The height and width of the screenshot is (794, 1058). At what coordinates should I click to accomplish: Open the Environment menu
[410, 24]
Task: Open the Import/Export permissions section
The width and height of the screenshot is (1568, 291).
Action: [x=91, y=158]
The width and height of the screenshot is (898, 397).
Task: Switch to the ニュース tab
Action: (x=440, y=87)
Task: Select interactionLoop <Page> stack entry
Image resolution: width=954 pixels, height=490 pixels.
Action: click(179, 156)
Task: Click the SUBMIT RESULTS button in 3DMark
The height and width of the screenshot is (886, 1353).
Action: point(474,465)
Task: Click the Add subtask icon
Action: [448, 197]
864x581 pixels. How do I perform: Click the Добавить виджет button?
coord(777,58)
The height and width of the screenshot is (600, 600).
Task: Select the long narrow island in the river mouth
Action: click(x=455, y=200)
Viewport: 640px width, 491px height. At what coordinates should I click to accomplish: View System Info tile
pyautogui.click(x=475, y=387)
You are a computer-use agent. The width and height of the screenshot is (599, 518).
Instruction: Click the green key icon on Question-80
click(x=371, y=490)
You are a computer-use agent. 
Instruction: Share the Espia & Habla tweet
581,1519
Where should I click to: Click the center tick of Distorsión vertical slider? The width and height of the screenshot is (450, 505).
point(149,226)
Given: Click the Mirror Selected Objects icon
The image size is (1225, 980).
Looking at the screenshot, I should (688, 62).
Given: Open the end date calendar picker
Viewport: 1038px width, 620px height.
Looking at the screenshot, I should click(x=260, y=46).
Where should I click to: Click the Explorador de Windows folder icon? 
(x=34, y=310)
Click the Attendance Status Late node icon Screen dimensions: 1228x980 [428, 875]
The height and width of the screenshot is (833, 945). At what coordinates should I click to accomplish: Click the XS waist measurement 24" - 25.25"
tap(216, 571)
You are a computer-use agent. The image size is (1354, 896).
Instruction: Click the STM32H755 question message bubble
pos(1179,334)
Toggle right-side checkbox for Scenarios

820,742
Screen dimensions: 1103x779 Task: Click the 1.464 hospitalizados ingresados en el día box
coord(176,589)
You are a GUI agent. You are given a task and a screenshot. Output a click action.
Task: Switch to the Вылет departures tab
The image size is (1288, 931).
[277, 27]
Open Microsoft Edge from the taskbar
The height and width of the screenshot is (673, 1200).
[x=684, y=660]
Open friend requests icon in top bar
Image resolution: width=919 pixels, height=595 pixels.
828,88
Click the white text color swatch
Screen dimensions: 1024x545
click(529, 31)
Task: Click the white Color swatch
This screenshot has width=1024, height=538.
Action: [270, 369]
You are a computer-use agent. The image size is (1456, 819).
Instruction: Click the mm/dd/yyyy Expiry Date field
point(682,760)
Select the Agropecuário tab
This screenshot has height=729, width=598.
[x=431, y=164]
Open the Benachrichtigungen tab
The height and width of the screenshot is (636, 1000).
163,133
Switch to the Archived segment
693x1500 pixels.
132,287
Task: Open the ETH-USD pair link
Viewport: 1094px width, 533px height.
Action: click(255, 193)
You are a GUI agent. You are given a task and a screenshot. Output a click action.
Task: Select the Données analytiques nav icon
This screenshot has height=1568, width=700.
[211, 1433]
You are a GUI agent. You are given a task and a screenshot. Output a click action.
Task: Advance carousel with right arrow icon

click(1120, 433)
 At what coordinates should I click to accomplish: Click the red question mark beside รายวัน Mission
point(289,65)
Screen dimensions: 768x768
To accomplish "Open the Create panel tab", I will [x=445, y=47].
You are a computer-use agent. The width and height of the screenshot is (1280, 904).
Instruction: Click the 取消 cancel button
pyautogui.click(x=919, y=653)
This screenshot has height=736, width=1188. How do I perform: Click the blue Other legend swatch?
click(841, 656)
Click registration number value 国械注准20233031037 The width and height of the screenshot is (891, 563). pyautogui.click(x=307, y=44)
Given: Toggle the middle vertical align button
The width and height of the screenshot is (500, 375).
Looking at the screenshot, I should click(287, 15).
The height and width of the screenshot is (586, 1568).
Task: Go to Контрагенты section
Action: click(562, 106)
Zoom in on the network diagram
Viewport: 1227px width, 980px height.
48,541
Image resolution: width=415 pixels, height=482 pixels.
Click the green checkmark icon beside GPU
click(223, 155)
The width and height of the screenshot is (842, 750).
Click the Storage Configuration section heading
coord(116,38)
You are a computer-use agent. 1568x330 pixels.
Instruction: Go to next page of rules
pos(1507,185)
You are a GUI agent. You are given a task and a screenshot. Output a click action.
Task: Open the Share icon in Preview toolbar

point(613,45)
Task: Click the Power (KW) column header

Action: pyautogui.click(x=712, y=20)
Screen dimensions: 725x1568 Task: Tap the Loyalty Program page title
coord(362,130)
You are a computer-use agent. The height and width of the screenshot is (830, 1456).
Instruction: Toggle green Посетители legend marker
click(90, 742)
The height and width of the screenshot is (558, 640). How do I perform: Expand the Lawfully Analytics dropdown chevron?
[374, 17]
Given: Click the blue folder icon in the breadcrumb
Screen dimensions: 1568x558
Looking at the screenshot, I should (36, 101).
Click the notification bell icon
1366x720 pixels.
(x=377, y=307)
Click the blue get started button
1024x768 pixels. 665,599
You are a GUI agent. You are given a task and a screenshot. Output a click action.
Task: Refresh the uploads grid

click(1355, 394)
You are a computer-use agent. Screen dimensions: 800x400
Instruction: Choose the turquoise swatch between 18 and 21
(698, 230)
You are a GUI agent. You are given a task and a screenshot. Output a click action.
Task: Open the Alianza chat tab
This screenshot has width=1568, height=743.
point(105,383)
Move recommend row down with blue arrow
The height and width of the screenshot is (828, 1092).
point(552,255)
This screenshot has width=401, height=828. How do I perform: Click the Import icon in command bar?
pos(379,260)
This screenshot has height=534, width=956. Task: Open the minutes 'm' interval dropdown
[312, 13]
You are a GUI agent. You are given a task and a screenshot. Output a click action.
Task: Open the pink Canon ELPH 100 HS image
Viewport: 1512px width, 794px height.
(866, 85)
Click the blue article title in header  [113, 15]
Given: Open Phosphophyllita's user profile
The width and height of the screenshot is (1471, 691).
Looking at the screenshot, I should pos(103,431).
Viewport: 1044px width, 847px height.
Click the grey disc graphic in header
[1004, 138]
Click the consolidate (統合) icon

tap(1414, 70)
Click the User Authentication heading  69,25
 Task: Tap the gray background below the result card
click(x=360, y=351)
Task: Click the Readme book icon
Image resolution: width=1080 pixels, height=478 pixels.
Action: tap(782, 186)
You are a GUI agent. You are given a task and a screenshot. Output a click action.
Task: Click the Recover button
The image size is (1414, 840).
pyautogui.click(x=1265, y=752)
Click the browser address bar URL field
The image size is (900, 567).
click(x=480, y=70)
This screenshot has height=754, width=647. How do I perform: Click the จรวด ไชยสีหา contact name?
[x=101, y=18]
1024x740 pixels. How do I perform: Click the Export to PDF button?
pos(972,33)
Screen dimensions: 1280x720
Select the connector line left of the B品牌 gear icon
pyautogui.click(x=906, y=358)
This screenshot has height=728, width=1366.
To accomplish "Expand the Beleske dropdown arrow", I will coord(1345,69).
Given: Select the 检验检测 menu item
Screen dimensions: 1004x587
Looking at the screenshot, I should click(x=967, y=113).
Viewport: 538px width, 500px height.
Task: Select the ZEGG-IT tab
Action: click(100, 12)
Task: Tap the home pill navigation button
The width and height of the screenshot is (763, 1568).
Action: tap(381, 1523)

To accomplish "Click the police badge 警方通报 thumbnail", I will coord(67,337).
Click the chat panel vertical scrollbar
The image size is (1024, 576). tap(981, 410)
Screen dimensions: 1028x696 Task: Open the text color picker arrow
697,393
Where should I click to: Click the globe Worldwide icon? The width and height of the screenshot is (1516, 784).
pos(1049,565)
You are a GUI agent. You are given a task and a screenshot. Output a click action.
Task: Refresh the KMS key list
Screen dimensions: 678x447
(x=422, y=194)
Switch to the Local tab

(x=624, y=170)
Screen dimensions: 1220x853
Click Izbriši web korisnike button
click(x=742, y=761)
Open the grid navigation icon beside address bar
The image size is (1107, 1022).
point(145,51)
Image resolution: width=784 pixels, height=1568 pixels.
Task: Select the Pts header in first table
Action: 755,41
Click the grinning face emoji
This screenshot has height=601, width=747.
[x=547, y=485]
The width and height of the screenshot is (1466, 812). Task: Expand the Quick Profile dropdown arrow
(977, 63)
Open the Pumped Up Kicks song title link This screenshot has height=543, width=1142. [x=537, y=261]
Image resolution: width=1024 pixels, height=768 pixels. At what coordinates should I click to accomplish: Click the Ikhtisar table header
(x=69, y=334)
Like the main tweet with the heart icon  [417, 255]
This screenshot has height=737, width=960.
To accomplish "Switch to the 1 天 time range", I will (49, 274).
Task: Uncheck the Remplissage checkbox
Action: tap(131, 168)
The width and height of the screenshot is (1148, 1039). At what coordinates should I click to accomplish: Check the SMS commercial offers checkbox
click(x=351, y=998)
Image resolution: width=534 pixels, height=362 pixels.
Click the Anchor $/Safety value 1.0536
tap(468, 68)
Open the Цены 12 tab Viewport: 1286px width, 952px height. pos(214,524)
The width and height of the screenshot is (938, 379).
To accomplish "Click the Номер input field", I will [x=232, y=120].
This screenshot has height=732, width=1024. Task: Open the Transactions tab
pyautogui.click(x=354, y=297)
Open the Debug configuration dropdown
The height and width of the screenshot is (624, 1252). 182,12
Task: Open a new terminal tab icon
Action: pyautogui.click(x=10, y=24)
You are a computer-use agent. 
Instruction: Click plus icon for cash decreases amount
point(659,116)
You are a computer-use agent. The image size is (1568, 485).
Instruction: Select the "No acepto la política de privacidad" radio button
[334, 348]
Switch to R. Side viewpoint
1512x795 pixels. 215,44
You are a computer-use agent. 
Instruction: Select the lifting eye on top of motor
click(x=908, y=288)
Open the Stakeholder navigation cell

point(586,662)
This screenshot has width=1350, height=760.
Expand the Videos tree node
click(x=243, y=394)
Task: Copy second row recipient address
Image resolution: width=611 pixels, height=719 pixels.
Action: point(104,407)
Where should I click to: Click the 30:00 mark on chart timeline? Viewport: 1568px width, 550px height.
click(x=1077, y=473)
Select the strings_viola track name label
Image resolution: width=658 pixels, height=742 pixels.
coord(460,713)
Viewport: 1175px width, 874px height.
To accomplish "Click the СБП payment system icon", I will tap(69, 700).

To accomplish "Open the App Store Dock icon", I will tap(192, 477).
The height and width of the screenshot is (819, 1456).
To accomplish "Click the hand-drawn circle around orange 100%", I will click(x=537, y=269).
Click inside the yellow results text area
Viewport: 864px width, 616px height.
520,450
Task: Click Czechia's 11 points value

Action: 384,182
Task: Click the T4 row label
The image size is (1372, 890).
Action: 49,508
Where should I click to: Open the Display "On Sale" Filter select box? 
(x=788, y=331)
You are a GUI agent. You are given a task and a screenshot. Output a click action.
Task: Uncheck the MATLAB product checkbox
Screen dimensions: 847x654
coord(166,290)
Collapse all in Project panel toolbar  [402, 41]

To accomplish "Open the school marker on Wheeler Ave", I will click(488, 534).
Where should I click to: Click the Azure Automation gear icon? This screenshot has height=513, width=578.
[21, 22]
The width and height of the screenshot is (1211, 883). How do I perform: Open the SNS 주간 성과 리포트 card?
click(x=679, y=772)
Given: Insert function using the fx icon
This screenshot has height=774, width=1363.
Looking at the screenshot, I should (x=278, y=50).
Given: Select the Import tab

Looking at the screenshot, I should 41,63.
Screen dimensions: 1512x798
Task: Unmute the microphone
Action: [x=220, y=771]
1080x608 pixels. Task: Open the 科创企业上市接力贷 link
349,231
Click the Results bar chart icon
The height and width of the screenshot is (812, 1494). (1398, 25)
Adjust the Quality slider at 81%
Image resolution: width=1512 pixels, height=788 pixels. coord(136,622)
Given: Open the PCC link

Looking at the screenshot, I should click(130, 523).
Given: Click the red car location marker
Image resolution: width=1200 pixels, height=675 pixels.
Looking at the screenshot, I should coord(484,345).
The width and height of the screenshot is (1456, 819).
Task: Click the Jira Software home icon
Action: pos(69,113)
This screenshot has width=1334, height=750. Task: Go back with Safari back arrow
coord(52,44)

——

» Task instructions: Whenever a line above has the word "label" in it, copy that line.

» Solution to this problem:
Select the strings_viola track name label
Task: Click the T4 row label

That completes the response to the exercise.